It is a sad, shocking day. This time the gunman was asian, he was a senior undergraduate student who wore a baseball cap and blue jeans. In the past we have had troubled children, poor, middle class and well-to-do teenagers, and disgruntled employees pulling the trigger. They've taken out scores of innocent workers, students, teachers, professors, doctors, nurses, techs. With the exception of Columbine, they have always worked alone.
The innocence that made our general society believe in goodness in the 1950's is gone, a mere memory that exists only in movies. No longer do we assume that people are doing things for a greater good. It's everyman for himself. It goes beyond the "me" generation, but may in fact be its orphan child. Self-centeredness affects how we live. Everything is gotten now. Everything must work out, no matter if it was not meant to be or if a person has not worked for it. Everything must be perfect, even though perfection is impossible. We do not give unless we get something material in return. And conflicts with others usually result in a total break off with someone, thus circumventing the complexities of understanding and compromise.
This creates a rougher, cruder, less civilized and less humane world. Where a newly rich woman driving an SUV through Beverly Hills thinks nothing of flipping you off if you drive too slow, or a man swears in front of his kids when he has to stand in a line with everyone else. There are people who blame others for their misfortunes and think nothing of repeating it to everyone, or worse, taking a worthless case to court. And sadly, there are those who discount mental health help because of the stigma, electing to ignore a gnawing desperation inside, or rambling, erratic behavior. It can be a spiteful society where there seems to be no solutions except to lash out in a multitude of ways. And in the most extreme, taking a gun and shooting 33 people on a bucolic mountain campus in Virginia.
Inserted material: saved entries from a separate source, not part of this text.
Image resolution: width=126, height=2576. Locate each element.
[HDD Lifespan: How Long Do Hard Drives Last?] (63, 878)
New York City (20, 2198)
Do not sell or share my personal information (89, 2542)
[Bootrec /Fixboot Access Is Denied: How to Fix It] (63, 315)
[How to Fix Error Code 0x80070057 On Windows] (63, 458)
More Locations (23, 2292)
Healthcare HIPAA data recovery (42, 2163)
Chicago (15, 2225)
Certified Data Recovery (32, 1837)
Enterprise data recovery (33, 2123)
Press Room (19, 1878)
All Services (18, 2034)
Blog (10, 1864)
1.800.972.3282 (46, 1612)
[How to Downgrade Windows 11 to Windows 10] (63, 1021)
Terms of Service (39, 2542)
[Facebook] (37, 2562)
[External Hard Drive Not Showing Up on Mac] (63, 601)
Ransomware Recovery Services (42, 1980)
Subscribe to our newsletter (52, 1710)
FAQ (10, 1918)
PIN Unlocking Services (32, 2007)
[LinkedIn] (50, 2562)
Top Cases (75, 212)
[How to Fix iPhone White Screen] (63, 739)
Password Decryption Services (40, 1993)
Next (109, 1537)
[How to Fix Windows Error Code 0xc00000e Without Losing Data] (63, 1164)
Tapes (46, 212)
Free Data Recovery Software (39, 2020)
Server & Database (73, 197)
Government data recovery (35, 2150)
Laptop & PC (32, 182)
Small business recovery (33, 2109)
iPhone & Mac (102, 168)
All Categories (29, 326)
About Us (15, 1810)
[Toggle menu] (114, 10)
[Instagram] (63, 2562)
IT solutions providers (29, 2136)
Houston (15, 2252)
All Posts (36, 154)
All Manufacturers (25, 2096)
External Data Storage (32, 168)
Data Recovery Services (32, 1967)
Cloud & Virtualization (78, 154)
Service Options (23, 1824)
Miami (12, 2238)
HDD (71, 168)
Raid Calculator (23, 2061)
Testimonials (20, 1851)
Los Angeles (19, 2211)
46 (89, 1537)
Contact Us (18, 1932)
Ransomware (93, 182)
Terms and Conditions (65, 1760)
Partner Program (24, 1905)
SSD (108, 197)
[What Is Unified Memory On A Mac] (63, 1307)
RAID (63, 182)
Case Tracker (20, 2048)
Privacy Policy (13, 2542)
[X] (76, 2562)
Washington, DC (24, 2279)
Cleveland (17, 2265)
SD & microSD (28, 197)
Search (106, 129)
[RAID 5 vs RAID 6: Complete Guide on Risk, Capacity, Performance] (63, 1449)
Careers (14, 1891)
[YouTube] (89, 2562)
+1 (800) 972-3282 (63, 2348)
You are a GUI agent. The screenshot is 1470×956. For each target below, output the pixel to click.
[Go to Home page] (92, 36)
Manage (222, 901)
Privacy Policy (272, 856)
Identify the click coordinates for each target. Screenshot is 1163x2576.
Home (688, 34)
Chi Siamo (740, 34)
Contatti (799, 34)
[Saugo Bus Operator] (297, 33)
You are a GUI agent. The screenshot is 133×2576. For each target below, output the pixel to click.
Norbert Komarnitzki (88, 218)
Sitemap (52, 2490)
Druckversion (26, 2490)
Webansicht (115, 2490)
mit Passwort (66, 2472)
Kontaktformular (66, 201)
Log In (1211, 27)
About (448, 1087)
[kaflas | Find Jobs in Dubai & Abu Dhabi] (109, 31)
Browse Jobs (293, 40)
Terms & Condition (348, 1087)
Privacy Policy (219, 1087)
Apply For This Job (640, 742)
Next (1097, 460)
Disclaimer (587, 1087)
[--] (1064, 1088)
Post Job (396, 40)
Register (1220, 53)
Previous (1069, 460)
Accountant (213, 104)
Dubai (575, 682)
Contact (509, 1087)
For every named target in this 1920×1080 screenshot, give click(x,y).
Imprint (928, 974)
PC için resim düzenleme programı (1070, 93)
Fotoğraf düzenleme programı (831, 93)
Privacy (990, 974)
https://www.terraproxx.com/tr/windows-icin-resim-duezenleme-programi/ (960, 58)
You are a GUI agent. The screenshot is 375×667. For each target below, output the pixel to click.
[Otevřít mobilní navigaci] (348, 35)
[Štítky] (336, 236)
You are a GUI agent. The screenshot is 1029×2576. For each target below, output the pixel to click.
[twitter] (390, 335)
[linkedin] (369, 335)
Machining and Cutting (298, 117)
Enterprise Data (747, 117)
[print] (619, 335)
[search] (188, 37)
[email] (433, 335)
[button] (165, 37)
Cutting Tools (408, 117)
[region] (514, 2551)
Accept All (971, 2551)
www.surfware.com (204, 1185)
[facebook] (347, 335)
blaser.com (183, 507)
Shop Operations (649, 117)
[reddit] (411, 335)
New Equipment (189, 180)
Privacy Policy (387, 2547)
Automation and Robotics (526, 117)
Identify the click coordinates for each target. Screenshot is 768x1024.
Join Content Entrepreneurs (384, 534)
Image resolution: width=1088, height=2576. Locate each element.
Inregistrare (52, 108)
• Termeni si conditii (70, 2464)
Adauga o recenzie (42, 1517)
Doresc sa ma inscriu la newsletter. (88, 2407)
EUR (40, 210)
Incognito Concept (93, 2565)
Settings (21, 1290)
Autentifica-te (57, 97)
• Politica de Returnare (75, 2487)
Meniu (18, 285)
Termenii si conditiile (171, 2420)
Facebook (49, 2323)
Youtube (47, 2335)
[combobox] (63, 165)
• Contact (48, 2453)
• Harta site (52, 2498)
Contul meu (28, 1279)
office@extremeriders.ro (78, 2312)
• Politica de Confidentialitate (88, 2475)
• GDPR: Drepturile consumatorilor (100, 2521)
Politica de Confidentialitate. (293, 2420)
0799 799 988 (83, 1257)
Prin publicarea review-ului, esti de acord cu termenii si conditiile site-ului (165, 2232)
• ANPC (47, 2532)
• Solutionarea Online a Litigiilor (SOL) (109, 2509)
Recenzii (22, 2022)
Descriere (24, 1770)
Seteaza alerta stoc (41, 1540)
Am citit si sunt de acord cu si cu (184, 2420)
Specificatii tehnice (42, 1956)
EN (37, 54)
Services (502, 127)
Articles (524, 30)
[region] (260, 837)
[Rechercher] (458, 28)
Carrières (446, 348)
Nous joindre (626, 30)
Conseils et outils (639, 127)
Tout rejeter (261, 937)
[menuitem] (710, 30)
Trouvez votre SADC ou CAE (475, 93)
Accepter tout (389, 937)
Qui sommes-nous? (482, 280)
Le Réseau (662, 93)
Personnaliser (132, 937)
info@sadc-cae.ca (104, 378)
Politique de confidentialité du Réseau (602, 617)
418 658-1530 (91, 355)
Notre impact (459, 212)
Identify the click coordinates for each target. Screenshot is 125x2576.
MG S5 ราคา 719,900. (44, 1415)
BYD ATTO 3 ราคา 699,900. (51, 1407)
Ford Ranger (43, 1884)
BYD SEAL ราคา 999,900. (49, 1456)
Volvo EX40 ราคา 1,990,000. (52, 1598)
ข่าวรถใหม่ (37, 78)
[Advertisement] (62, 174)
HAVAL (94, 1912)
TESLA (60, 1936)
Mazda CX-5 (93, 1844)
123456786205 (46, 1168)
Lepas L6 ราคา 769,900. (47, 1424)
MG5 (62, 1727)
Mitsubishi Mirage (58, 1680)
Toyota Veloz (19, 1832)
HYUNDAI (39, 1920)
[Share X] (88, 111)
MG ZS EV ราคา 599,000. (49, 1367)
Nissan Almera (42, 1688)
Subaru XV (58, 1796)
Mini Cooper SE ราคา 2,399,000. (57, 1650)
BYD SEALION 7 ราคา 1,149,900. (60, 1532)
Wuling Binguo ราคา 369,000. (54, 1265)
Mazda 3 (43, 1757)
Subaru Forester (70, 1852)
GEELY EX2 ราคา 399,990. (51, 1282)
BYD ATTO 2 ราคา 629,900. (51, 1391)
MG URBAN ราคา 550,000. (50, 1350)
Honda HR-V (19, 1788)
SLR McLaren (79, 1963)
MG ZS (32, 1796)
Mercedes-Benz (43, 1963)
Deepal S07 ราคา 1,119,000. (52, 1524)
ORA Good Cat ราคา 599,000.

In 1989, Patrick Edward Purdy stood in back of a school yard in my hometown of Stockton and opened fire killing five children. He was mentally ill. He had the words freedom", "victory", and "Hezbollah" crudely scrawled onto his AK-47, and on his flak jacket, were "PLO", "Libya", and "death to the Great Satin" (sic). Like all the others, he took his own life. Clearly, we have not progressed. 18 years later, we have yet another psychotic gunman, an English major, who has reaped death and sorrow .
Why or how the intricacies of a civilized society eluded these murderers, we may never know. But it does seem that somewhere along the way, we've compromised ourselves for the "me-ness" that drives lives, that creates public policy that favors abstractions over human care, or creates business practices that negatively drain our personal lives.
The spiritual component of who we are --faith, hope and patience, that guides and helps us to not only choose good, but to help others get and stay on the same path is no longer center. The motto of Virginia Tech is "Invent The Future." Now more than ever, we need to do just that.